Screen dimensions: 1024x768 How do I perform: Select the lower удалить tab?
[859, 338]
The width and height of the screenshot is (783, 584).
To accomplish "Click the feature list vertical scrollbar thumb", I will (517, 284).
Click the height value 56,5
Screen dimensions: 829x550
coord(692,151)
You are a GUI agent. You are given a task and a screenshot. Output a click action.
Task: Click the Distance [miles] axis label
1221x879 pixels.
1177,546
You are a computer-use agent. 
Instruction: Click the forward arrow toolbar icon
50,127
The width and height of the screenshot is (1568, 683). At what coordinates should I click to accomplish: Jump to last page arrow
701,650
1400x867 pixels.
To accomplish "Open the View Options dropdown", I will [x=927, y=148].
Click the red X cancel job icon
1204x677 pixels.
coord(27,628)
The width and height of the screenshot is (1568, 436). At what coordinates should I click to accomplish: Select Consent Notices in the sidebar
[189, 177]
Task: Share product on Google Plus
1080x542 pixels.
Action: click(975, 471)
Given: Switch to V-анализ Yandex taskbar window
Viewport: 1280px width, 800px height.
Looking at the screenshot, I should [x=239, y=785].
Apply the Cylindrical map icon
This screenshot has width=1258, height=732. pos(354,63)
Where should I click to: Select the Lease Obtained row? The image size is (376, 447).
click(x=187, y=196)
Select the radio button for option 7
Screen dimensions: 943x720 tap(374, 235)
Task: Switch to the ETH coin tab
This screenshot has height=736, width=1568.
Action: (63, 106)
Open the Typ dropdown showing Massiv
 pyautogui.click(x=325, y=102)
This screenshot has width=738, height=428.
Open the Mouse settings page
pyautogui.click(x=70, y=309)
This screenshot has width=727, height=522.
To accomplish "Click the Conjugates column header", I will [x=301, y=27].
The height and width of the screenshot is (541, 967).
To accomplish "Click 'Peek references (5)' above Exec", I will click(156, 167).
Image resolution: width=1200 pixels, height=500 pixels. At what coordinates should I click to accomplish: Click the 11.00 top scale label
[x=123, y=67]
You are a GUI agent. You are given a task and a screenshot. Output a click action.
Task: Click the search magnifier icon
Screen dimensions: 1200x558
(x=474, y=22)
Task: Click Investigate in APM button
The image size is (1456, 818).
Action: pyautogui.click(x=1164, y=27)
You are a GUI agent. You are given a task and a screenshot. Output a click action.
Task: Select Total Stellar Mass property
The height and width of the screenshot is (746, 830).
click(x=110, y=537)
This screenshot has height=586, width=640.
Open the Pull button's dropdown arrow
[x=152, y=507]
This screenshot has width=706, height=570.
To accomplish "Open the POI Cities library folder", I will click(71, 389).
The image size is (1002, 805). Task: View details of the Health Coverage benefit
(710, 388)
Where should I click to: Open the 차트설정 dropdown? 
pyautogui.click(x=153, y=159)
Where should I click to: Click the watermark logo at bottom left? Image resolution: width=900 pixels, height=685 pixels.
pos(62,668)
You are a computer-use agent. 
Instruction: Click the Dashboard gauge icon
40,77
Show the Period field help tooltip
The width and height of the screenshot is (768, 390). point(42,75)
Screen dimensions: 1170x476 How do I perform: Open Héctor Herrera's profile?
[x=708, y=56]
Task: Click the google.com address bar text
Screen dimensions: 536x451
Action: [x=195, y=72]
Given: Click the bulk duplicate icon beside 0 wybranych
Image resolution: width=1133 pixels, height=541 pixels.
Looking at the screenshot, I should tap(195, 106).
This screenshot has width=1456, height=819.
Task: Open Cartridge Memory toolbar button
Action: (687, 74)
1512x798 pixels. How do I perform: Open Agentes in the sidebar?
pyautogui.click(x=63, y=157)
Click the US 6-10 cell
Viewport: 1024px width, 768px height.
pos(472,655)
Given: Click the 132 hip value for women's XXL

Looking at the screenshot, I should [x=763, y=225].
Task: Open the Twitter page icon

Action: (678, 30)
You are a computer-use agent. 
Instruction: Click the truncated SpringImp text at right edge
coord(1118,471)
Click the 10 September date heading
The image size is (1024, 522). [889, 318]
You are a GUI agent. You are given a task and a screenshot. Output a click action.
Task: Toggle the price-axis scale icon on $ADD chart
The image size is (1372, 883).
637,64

::::::

Convert the stretch of data from the line containing "The width and height of the screenshot is (1568, 683)." through the line containing "will [x=927, y=148]." into a Markdown table with the columns Row and Entry, giving each line a row number and leaving out blank lines.

## [FULL RESPONSE]
| Row | Entry |
|---|---|
| 1 | The width and height of the screenshot is (1568, 683). At what coordinates should I click to accomplish: Jump to last page arrow |
| 2 | 701,650 |
| 3 | 1400x867 pixels. |
| 4 | To accomplish "Open the View Options dropdown", I will [x=927, y=148]. |